My Story: How And Why I Started Journaling
I started journaling in June 2019.
When I started, I was in a very dark space in my life and I resorted to journaling as a last resource in a moment of desperation.
But the truth is, I had heard of journaling a long time before that. However, I found the idea of writing on a journal very ridiculous, cheesy, and even childish.
Yet, I was feeling so low in 2019 and I was being so bombarded with journaling (seriously, it was everywhere, maybe it was a sign from the Universe or something), I just had to give it a try.
So I grabbed a blank notebook I had laying around and registered my first entry.

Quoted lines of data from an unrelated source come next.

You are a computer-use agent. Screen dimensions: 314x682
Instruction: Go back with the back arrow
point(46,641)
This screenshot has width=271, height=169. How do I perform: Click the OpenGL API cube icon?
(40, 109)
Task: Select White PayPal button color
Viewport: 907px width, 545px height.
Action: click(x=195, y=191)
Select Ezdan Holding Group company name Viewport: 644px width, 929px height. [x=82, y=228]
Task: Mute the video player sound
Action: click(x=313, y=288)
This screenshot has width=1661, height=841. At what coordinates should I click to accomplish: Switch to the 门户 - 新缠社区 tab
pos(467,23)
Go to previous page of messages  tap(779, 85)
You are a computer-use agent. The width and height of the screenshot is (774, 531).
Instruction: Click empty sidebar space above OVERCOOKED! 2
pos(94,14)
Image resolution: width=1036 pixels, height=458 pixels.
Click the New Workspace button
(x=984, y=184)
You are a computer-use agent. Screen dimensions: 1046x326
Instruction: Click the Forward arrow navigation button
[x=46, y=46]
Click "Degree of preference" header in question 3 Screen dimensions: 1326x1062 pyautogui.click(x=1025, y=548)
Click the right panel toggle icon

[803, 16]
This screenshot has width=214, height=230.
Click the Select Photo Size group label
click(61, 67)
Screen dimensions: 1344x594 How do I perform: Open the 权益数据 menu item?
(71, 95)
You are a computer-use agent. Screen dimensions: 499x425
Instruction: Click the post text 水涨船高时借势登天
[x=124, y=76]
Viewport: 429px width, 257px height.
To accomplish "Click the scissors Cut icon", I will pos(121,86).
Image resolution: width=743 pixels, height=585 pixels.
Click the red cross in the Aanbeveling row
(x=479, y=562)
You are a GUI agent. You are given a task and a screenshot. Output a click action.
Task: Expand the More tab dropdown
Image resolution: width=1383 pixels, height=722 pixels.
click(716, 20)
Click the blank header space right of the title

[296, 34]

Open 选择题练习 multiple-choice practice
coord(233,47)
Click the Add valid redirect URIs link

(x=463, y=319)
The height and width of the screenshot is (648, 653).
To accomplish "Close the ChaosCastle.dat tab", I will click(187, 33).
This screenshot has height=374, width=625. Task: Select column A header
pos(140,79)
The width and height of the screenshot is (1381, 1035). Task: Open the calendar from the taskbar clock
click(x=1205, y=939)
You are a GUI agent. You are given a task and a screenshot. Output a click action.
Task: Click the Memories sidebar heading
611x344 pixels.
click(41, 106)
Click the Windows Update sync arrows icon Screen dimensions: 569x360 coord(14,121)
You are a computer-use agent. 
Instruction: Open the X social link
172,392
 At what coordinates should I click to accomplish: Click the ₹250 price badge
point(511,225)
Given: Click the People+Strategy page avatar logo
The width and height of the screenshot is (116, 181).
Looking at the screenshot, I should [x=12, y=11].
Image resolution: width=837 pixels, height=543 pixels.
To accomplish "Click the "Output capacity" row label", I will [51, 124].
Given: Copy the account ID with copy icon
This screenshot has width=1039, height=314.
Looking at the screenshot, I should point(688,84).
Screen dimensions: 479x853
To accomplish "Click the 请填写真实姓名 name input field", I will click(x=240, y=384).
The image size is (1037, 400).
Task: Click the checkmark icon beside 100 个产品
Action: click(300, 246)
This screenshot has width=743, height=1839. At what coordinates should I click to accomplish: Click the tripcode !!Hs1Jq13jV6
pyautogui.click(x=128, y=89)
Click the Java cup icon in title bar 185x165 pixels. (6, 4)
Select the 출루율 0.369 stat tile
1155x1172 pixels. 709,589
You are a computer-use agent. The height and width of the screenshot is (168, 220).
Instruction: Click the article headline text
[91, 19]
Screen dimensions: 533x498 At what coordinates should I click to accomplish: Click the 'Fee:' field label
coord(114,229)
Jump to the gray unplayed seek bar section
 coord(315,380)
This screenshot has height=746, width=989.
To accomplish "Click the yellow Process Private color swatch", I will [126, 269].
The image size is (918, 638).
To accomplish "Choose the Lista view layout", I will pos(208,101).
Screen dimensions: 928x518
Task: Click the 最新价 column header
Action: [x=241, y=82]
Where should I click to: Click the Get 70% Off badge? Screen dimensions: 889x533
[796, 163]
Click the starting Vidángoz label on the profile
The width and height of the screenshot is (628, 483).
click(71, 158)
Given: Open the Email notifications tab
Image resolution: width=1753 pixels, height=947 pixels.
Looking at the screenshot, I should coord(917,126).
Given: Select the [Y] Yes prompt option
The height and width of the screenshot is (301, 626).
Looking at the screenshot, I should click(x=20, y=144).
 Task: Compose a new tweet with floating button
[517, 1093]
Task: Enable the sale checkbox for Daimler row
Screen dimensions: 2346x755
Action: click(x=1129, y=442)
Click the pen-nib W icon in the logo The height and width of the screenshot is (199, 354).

It felt weird and uncomfortable.
The idea of someone finding it and reading it terrified me. Maybe because my mother used to read my journals when I was a teenager, which was traumatic for me at the moment…
Anyways, I started writing and made a little challenge for me to journal for at least 5 minutes a day, for a week.
And wow, I don’t have enough words to express my gratitude, seriously.
Ever since I started journaling, my anxiety levels have dropped significantly because I feel more in tune with my purpose and what I want to do.
Journaling saved my life because it helped me see the nasty parts of me I didn’t like and was ignoring, and it motivated me to take action and start improving.
Journaling taught me a lot of things about myself. Practicing journaling helped me see that I:
- used to be very negative and resentful;
- didn’t see how much value I’m able to offer;
- hadn’t realized how lost and confused I really was when I first started;
- care about what people think about me more than I liked to admit;
- used to feel guilty about almost everything I did and didn’t do;
- didn’t take as much responsibility for myself as I should have;
- and so much more.
So, enough about me.
I told you this story so you know it’s completely normal to feel reluctant to try it and even uncomfortable at first, but once you make it a habit, oh, boy, do things change in your mind and in your life.
So, in this post, I’m going to be honest and share what I’ve learned so far so you can start your journaling journey too.
Journaling is not about sounding or being perfect.
However, the old saying still applies: Practice makes perfect.
In this context, it’s not about having a journal that looks “perfect”, but practicing constantly so you can find the journaling system that works for you. Or coming out with your own, why not?
Something that helps maintain your mental wellness, that helps you build an intentional life full of purpose and with a crystal clear vision should be considered a must-have for every single human.
Particularly if you want to use your whole potential and make every day count.